Epilepsi Bisa Sembuh
Ada harapan bagi penderita epilepsi untuk sembuh. Ia mengatakan, penderita epilepsi yang masih belum terkontrol kejangnya, wajib minum obat.
Sampai seberapa lama? Minimal terdapat jeda kejang dua sampai tiga tahun. Selama tiga tahun, pasien tidak boleh kejang dan harus meminum obat rutin.
Setelah dua sampai tiga tahun tidak ada kejang, lalu pasien akan dianjurkan melakukan perekaman otak. Ketika rekam otak hasilnya normal, maka dosis obatnya akan diturunkan sampai tidak mengonsumsi obat sama sekali dan dinyatakan sembuh.

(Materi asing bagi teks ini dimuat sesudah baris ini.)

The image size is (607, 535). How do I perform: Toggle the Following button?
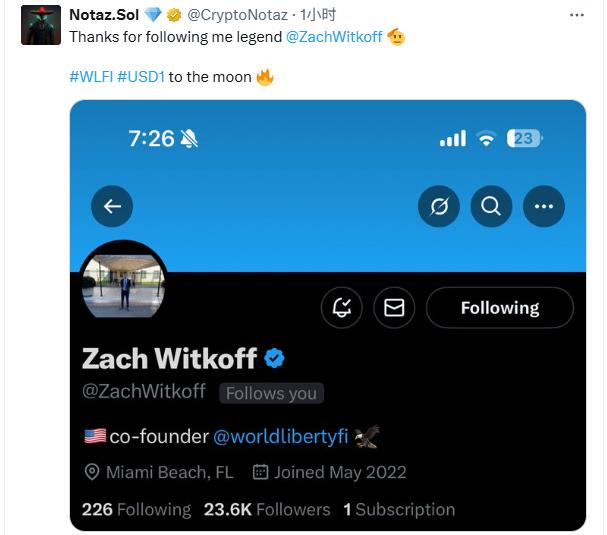coord(500,308)
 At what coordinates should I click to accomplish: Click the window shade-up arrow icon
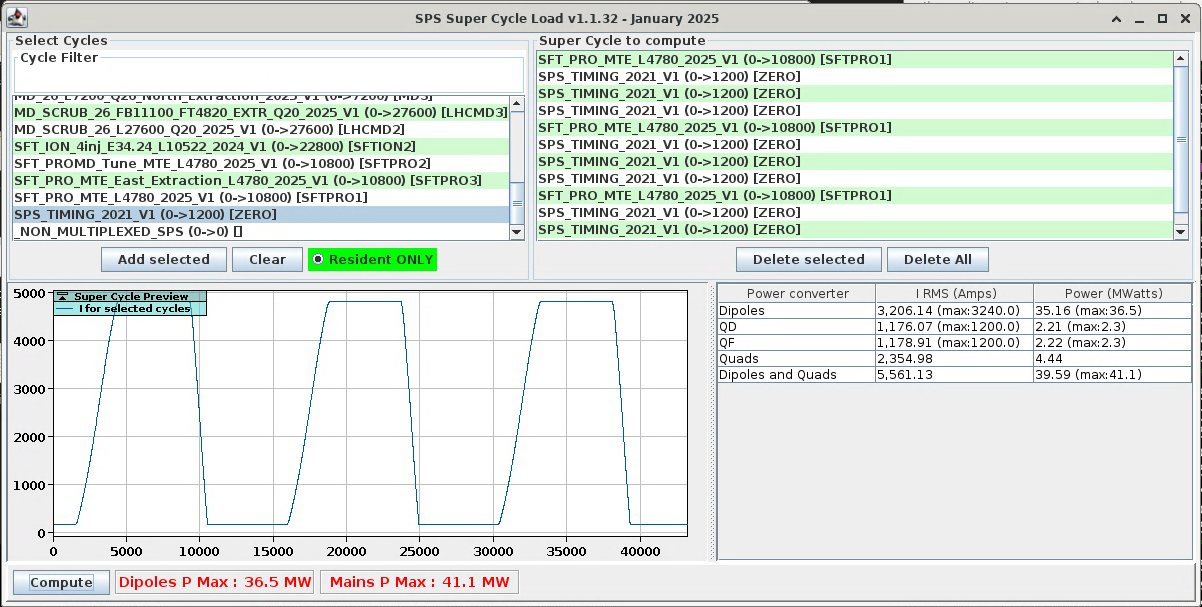(1117, 18)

"Epilepsi itu bisa sembuh asal penyebabnya diketahui. Misalnya pasien stroke dan pendarahan, maka pendarahannya kita kontrol dan kalau sudah hilang pendarahannya di selaput otak, maka tidak ada kejang lagi. Atau pasien tumor, ketika masih ada tumor di kepala, setelah dioperasi ya sudah dia tidak akan kejang lagi. Epilepsi itu terjadi karena kelainan listrik di otak dan di otak sendiri ada kelainan baik itu tumor, stroke ataupun infeksi otak," urai dokter spesialis saraf yang juga berdinas di RSUD Ibnu Sina Gresik ini.
Mengalihkan Kejang ke Rasa Nyeri
Di samping pasien harus mengonsumsi obat rutin, beberapa pasien epilepsi tahu kapan dia akan mulai serangan kejang. Seperti telinga berdenging atau telinga bunyi, perut mual hingga merasa badannya lelah.
Ada pula pasien yang sadar ketika akan kejang justru mengalihkan ke rasa nyeri, salah satunya dengan mencubit pipinya sendiri. Kemudian sensasi kejang akan teralihkan ke rasa nyeri, sehingga pasien tidak jadi kejang.
"Itu cara pasien yang sudah terlatih untuk mengontrol biar tidak terjadi serangan. Jadi sensasi kejang dipindahkan ke rasa nyeri akhirnya dia tidak jadi kejang," ujar dr Heri.
"Hal itu yang sekarang sering kita ajarkan kepada pasien bagaimana cara dia mengenali ketika mau serangan sehingga tidak terjadi hal-hal yang tidak diinginkan. Salah satunya kita alih pindahkan ke rasa nyeri," pungkasnya.